Le cinquième personnage de Stateless, c’est le service de l’immigration lui-même, dont la série dresse un état des lieux. À travers les histoires plurielles de ces personnages de fiction, toutes les facettes de la machine légale et juridique sont illustrées, ainsi que son impact sur la vie des individus. Il y a ceux qui y travaillent et voient leur humanité disparaître, ou au contraire s’affirmer ; ceux qui y sont enfermés et tentent de s’en sortir coûte que coûte ; les politiques qui le protègent ; les journalistes qui cherchent à le dénoncer… Le camp de détention est présenté comme un écosystème à lui tout seul. L’idée est belle, mais les six épisodes de Stateless sont un peu courts et mal fagotés pour lui faire justice.

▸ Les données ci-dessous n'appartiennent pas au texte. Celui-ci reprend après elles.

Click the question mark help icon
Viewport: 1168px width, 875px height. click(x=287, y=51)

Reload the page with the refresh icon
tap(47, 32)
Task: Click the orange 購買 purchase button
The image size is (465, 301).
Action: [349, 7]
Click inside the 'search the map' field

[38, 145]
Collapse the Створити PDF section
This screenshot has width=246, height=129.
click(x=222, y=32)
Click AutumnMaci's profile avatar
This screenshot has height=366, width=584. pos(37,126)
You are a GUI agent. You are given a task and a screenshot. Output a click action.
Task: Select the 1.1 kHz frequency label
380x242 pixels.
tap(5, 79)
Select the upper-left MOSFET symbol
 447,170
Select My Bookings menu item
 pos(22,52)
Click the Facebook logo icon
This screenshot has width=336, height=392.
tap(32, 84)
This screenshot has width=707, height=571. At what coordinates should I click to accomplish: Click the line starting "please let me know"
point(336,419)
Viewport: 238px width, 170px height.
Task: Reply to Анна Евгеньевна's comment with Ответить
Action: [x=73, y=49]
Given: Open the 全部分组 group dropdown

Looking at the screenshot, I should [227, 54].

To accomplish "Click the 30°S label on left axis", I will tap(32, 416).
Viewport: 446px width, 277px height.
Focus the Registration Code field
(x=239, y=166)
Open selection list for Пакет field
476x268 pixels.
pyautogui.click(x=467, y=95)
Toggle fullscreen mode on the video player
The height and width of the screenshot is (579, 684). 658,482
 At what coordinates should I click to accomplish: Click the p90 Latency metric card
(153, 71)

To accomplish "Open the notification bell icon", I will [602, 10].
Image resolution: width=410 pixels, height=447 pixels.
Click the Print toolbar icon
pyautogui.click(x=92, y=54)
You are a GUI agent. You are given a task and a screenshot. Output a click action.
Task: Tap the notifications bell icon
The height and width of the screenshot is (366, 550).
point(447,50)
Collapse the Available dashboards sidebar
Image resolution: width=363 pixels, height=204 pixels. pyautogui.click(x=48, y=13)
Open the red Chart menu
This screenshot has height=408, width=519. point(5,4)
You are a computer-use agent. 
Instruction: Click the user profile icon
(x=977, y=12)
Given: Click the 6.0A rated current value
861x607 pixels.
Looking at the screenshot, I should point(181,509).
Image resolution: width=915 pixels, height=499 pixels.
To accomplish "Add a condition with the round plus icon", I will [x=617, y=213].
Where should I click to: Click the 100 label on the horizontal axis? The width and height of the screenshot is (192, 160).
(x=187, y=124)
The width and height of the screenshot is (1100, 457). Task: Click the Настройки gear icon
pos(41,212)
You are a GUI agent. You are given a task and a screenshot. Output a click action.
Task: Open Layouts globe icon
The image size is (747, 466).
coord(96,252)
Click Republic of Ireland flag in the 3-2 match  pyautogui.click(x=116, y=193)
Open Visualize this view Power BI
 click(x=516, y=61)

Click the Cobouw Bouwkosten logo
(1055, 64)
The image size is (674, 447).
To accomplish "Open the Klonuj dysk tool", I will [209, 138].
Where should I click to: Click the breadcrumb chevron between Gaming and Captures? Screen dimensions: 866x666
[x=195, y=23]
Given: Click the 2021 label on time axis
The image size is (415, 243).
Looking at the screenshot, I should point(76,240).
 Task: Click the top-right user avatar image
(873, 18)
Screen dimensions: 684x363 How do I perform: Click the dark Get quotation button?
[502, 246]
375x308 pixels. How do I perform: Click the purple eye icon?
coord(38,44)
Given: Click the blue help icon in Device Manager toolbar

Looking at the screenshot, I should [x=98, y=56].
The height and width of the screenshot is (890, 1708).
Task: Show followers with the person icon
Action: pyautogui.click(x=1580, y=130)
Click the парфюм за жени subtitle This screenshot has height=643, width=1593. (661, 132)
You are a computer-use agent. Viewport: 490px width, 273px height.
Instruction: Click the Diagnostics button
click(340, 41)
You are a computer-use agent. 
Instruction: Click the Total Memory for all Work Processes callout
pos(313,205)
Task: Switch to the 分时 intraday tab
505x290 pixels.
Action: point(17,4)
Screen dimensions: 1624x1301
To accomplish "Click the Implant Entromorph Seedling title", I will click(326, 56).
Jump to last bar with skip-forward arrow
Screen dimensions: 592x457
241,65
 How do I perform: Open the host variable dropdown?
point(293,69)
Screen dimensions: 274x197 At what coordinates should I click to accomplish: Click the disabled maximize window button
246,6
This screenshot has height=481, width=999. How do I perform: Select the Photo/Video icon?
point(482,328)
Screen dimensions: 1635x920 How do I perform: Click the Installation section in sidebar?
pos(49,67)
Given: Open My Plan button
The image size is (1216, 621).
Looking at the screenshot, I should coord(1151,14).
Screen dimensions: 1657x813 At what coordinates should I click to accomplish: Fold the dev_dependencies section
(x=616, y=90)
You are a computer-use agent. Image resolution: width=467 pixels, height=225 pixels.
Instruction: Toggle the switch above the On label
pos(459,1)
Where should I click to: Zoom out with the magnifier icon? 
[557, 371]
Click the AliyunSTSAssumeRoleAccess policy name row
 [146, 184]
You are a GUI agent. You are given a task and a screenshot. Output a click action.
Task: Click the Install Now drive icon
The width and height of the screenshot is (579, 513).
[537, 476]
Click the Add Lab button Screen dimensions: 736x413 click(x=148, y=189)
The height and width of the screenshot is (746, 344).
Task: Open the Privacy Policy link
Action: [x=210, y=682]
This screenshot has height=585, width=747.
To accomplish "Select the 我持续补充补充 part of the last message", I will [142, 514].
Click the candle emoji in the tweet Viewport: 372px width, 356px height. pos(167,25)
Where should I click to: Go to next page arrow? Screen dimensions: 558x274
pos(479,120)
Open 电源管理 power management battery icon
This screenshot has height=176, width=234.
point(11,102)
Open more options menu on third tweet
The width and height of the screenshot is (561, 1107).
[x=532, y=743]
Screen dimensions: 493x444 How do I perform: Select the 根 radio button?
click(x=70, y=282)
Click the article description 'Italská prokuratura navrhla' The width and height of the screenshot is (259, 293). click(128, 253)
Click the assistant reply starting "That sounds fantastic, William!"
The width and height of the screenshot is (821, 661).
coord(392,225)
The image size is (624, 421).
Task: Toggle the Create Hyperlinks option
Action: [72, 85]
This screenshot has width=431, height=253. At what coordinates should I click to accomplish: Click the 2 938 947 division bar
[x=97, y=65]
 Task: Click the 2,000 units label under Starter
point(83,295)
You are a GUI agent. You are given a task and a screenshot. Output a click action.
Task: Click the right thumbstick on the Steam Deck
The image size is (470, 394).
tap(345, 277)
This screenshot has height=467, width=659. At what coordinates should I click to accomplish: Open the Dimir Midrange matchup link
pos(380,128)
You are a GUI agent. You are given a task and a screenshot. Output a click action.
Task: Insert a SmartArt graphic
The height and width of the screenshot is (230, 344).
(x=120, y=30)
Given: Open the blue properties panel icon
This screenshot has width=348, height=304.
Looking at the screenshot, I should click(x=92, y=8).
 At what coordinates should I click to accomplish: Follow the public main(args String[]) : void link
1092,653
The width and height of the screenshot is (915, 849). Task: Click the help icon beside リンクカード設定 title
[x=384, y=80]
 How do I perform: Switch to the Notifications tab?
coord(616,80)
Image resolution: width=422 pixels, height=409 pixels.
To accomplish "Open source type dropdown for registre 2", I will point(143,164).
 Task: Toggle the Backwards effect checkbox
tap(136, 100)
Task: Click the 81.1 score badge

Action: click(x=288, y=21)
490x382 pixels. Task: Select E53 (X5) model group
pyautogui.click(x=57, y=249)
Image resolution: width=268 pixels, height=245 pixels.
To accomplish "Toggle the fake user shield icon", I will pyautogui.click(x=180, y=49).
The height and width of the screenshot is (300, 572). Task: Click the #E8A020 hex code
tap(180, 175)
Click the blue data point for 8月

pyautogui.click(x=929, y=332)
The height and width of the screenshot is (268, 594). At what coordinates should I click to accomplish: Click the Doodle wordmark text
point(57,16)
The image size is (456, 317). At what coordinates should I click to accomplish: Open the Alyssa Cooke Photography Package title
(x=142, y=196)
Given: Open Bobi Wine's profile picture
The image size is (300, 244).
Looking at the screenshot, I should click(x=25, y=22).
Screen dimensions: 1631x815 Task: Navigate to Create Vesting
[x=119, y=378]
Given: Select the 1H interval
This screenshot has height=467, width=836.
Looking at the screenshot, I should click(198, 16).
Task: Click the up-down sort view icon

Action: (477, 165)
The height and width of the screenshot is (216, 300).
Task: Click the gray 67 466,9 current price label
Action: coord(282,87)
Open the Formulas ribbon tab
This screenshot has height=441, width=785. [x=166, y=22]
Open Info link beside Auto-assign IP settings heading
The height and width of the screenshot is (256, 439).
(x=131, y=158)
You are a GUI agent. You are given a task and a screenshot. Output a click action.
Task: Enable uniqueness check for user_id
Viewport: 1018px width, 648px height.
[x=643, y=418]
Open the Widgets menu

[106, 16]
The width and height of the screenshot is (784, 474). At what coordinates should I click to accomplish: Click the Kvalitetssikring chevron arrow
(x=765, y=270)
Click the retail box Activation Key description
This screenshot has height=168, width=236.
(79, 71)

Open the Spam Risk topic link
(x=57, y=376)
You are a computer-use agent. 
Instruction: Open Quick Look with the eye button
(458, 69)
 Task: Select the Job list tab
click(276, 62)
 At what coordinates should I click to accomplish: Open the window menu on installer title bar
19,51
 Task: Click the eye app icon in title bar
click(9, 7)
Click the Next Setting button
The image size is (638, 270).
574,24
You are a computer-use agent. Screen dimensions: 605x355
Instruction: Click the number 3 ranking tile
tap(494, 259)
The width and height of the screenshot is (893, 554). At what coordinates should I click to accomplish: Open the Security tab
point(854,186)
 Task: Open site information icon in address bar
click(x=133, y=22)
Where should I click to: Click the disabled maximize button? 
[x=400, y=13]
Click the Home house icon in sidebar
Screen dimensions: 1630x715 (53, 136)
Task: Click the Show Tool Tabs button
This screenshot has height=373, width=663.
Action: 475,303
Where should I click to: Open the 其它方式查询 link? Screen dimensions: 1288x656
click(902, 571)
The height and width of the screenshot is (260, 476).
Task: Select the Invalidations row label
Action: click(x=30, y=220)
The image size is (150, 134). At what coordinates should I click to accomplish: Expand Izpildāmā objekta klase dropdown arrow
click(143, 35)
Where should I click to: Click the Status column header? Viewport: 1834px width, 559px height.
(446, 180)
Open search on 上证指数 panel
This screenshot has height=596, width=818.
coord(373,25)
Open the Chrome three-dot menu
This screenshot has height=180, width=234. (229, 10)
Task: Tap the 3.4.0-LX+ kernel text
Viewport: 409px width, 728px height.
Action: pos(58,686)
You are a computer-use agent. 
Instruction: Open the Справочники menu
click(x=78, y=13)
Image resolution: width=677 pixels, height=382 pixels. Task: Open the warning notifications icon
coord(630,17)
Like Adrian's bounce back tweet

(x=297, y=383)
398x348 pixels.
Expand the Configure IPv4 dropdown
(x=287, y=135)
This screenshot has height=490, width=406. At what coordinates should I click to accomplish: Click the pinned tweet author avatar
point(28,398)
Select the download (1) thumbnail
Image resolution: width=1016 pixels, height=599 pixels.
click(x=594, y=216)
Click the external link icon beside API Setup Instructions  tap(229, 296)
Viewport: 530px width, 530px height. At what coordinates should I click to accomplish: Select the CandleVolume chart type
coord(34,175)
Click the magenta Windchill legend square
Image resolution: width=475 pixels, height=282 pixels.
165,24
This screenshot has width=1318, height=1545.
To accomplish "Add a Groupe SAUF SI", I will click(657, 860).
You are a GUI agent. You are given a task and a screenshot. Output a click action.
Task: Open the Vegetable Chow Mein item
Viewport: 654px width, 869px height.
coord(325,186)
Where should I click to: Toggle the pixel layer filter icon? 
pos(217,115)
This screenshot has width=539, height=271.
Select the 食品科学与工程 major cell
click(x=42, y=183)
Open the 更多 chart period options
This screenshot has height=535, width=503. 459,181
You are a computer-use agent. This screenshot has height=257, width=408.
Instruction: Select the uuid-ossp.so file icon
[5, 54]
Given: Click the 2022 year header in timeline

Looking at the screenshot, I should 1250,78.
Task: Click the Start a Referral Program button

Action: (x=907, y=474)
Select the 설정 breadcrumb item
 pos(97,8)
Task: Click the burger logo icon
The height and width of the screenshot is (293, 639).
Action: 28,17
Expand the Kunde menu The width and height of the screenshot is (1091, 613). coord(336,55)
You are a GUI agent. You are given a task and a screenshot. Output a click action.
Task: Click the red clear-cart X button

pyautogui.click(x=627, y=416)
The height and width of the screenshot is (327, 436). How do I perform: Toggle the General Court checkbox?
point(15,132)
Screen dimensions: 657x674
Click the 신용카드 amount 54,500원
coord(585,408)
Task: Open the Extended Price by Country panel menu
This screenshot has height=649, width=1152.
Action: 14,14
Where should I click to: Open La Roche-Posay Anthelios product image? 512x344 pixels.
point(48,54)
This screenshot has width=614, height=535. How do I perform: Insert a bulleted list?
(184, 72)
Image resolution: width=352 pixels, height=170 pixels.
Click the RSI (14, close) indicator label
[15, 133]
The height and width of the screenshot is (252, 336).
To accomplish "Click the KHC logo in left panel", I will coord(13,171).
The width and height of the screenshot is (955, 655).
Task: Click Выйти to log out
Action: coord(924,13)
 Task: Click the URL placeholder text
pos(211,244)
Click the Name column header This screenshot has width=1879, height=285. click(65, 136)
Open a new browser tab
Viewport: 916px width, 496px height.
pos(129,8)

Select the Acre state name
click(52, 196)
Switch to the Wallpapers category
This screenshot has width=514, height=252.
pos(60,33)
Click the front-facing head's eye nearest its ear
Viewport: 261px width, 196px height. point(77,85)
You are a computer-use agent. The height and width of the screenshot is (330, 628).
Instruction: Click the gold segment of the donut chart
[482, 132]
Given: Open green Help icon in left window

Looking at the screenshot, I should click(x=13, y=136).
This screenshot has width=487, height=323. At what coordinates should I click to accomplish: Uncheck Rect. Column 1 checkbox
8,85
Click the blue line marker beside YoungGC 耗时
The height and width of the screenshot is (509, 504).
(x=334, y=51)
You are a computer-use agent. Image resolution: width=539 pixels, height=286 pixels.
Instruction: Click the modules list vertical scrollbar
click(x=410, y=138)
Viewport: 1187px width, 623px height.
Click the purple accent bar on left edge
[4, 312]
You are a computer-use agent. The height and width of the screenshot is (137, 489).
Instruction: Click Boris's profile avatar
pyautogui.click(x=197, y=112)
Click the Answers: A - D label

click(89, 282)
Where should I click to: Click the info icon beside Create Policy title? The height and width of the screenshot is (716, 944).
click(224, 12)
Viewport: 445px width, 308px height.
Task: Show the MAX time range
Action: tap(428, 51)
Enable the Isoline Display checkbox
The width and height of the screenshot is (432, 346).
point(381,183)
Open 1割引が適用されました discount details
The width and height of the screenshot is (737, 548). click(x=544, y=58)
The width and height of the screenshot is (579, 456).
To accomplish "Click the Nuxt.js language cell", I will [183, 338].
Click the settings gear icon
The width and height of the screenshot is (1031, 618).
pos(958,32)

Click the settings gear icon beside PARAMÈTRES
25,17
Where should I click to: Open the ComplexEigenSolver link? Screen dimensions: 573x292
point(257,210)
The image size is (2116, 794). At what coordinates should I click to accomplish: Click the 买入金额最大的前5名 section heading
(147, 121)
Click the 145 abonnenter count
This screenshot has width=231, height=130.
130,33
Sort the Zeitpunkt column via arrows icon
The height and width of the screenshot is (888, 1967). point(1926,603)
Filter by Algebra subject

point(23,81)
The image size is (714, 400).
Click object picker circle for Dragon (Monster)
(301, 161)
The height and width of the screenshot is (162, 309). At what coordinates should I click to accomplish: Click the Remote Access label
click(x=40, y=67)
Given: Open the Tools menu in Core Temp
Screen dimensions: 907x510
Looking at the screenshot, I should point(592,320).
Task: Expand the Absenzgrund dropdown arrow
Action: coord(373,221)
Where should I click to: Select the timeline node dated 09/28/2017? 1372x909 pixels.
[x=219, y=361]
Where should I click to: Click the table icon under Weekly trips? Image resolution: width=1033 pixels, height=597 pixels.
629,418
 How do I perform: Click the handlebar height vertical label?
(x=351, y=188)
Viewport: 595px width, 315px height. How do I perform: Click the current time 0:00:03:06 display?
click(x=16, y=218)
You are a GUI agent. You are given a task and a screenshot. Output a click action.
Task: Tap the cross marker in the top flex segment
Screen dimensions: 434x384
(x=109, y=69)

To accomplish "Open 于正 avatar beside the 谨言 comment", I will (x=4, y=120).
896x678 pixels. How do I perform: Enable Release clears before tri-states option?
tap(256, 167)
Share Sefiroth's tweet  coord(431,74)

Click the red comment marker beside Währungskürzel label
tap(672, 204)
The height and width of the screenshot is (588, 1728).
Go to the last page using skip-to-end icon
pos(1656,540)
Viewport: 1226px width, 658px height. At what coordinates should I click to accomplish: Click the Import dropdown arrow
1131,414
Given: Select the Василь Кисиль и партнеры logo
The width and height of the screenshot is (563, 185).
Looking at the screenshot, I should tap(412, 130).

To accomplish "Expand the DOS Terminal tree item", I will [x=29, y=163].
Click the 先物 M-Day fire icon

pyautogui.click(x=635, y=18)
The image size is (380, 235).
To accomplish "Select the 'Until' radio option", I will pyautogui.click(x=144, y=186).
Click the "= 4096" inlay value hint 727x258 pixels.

Car si le choix narratif des destins croisés permet de donner une vision panoramique d’un sujet de société – en l’occurrence une politique inhumaine d’immigration menée au cœur d’un pays développé –, cette approche se fait ici au détriment de la profondeur des personnages, le plus souvent réduits à leur fonction. Distribués de façon manichéenne, entre gentils héros et grands méchants, les rôles, et les relations qui se nouent, ont du mal à dépasser le stade de la caricature. Empêtrés dans ces portraits unidimensionnels et trop vite expédiés, les acteurs compensent en surjouant. Et une faille se creusent entre le personnage de Sophie, le mieux servie par le scénario, et les autres protagonistes (on remarquera que le réfugié afghan est le seul à ne pas avoir de nom de famille), compromettant la réussite même d’un projet qui prétend mettre tout le monde sur un pied d’égalité.

Jeu des apparences, collusion avec les médias, fonctionnement du système des lanceurs d’alerte… Comme les personnages, les thèmes de la série, aussi passionnants soient-ils, restent survolés. Plutôt que de cocher machinalement toutes les cases du drama politique engagé en six épisodes emballé c’est pesé, comme ont tendance à le faire pas mal de séries Netflix en ce moment, on aurait préféré que Stateless prennent le temps d’aller au fond des choses et de donner vie à de vrais personnages. Elle aurait, alors, décuplé la force de son irréprochable message.